As always, the design and life partners looked to California-bred art movements for inspiration – this time the California Cool movement that spawned female abstract expressionist and modernist painters such as Tamara de Lempicka and Helen Lundberg, and Lorserc Feitelson whose geometric works formed the basis of the pieced, color-blocked crepe gowns and jacquard suits.

“The Cool movement was a large group artists and musicians answering to the formality of the East Coast,” explained Wolk. “At same time there was still strictness they still worked a lot in geometry but there was this kind of certain relaxed feeling about it/

“You see it in Lundberg’s artwork in particular, how she came here making everything so relaxed and not so affected, like East Coast sometimes is,” said Morais, while gesturing to a gown with forest green, pink and burgundy pieces that were cut to give a full 360-view of the pattern. “We imagined the fabric as if we were painting it like a painting.” All the gowns’ columnar shapes just skimmed the body, and looked just right with the flat, white pointed-slippers all the models wore. The duo work best when playing with color and pattern on simple silhouettes; past collection exploring more frouffy party dresses were less effective.

Another category they continue to refine is suiting for men and women. The aren’t unisex per se, with each gender tailored specifically to body type, but “the gender-bending stuff we’re interested in every season,” said Wolk. Their women’s pant was waistband-less, pocketless and had a slim fit over the hips, and, like the men’s pants, were also cropped for a Sixties-inspired Beatles look. The metallic jacquards used for the suiting were inspired by California craft movement such as Mexican pottery and tile.

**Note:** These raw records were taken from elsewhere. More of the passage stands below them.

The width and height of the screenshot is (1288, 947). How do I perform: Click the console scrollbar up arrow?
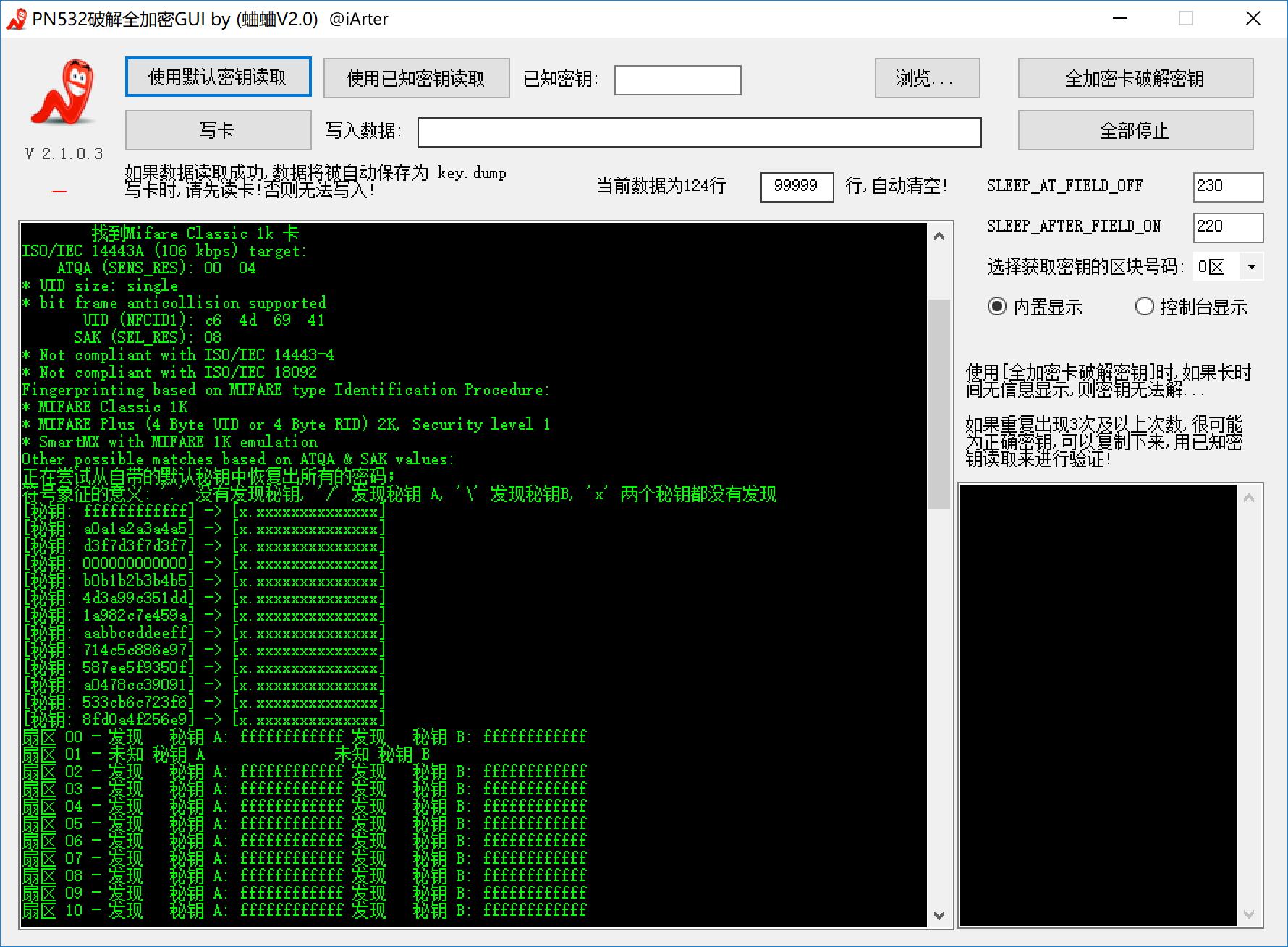pos(939,236)
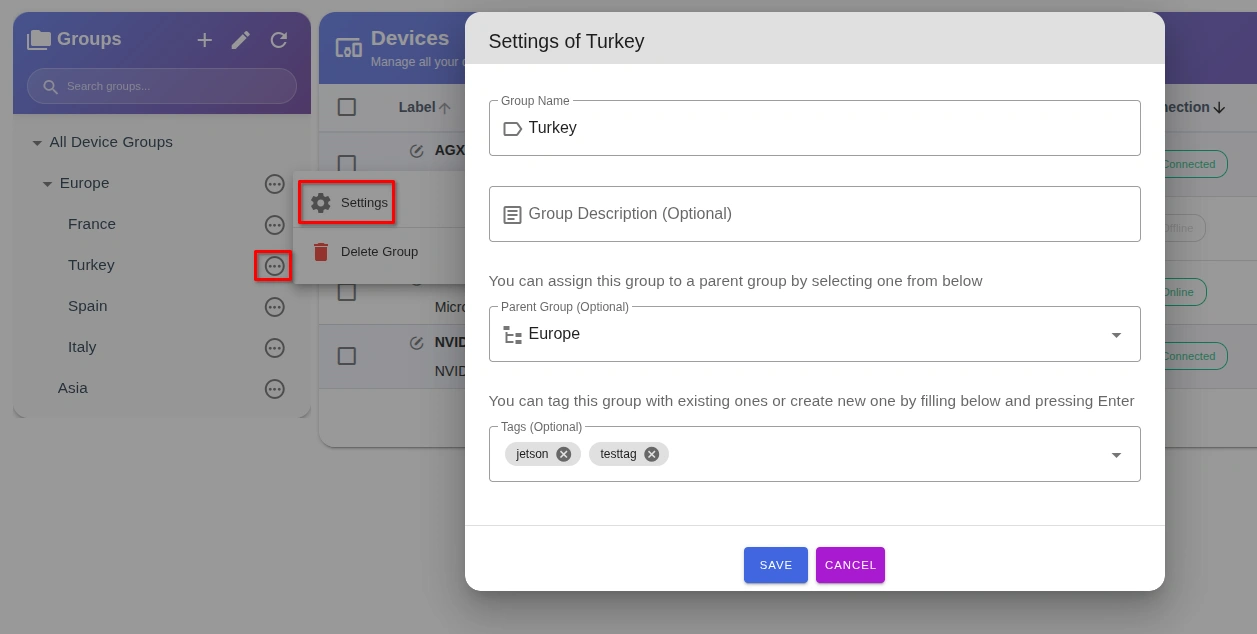The height and width of the screenshot is (634, 1257).
Task: Click the pencil edit icon in Groups header
Action: click(x=240, y=40)
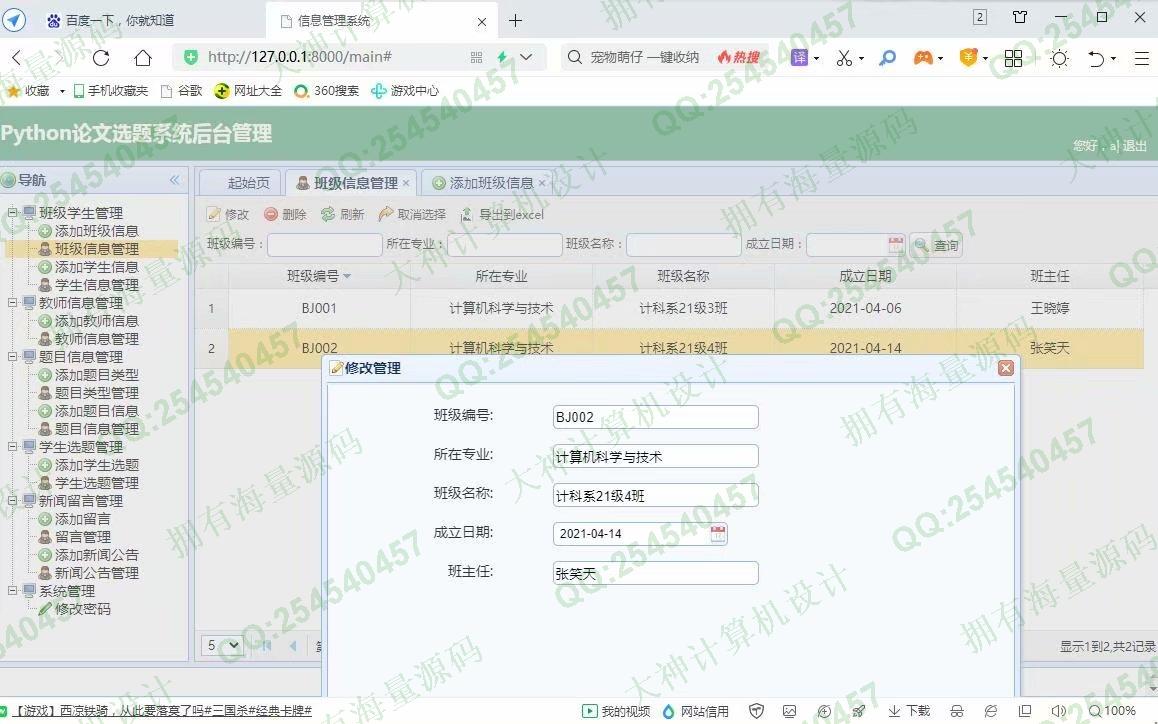
Task: Export the table via 导出到excel
Action: pos(502,215)
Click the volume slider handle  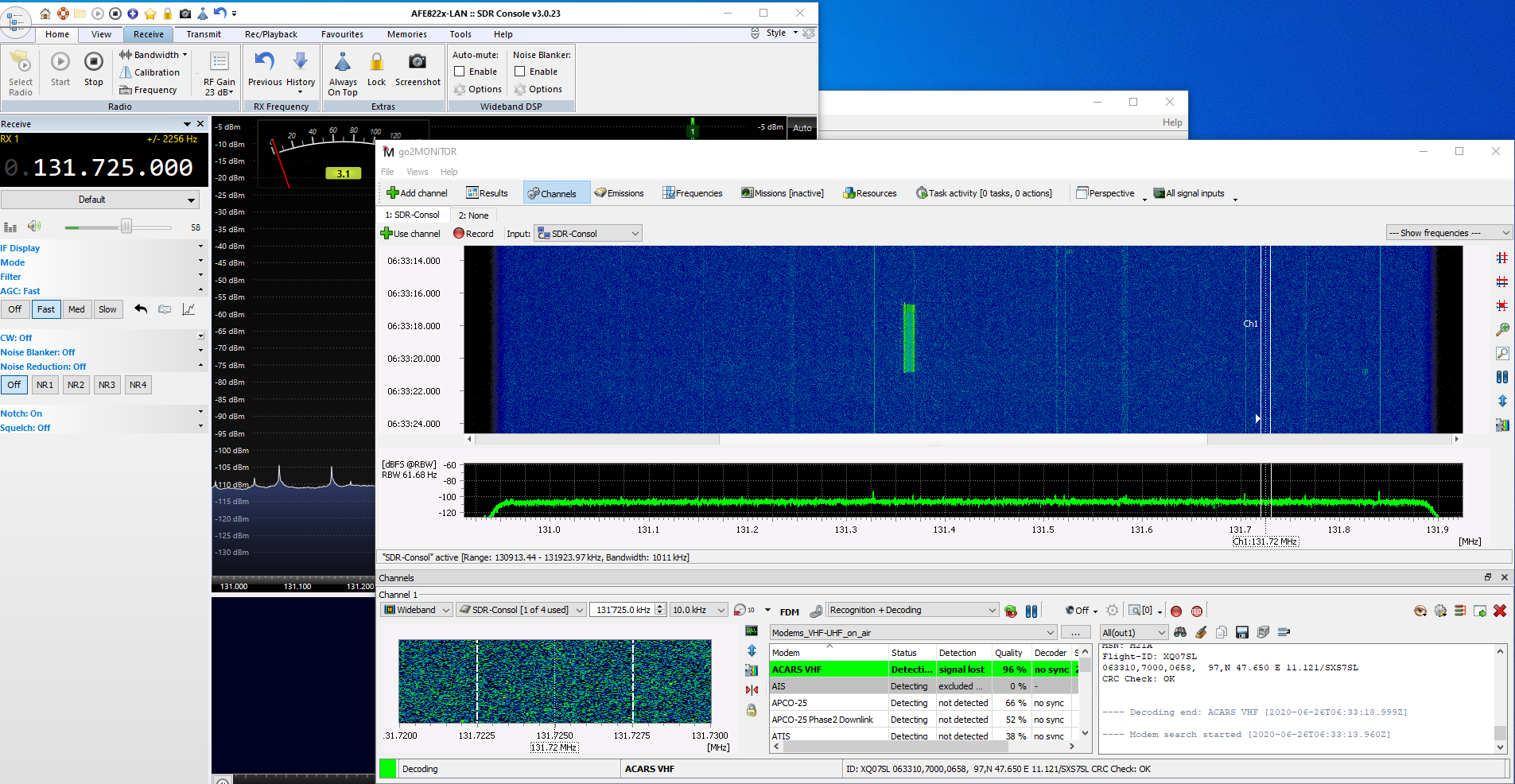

Collection 7 marked the first time they experimented with knits, a colorful rugby stripe used for jumpsuits and turtlenecks that lent an informal fluidity to the well-edited collection.

The site-specific show – held at the modern Jeremy Hotel in West Hollywood, next door to the Wolk Morais permanent shop-in-shop at Fred Segal – echoed the clothes with the teak paneled walls and dark green velvet furniture.